Crop insurance. The budget includes proposals to enhance crop insurance coverage, and reduce costs to deliver the program, so that crop insurance will provide coverage that is sufficient to sustain most farmers in times of loss.
Proposals include a higher minimum coverage level, tying the receipt of commodity payments to purchase of crop insurance and changes in fees, premium rates and delivery expenses.
* Nutrition assistance. The budget fully funds the expected requirements for USDA’s three major nutrition assistance programs: Food Stamps, School Lunch and WIC, which combined account for nearly $55 billion.
WIC participation will grow slowly to 8.2 million participants. School Lunch participation is estimated to reach a record-level 30.9 million children each day. Food Stamp participation is projected to decline by about 1 million in 2007, to 25.9 million.
* Conservation programs. The budget proposes more than $4 billion to continue implementation of the conservation programs authorized in the 2002 farm bill and support the enrollment of an additional 23 million acres, mostly through EQIP.
In dollar terms, the largest of these programs is the Conservation Reserve Program, estimated at $2.1 billion in 2007.
The budget provides $83 million in additional resources to extend the Conservation Security Program in 2007. In 2005, CSP was offered in 220 watersheds and in 2006, the program will be offered in an additional 60 watersheds.
The budget includes more than $400 million for the Wetlands Reserve Program.
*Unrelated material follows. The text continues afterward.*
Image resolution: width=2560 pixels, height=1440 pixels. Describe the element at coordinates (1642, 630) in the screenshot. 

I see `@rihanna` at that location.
* Forests. The budget continues implementation of the President’s Healthy Forests Initiative to mitigate the threat of catastrophic wildfires. Resources proposed in the budget will reduce hazardous fuels on an estimated 3.2 million acres of land, an increase of 150,000 acres over the acres expected to be treated in 2006.
The budget also includes $1.8 billion to protect communities and natural resources from wildland fire and provides for sustainable forests and communities through full funding of the Northwest Forest Plan and extension of Payments to States legislation.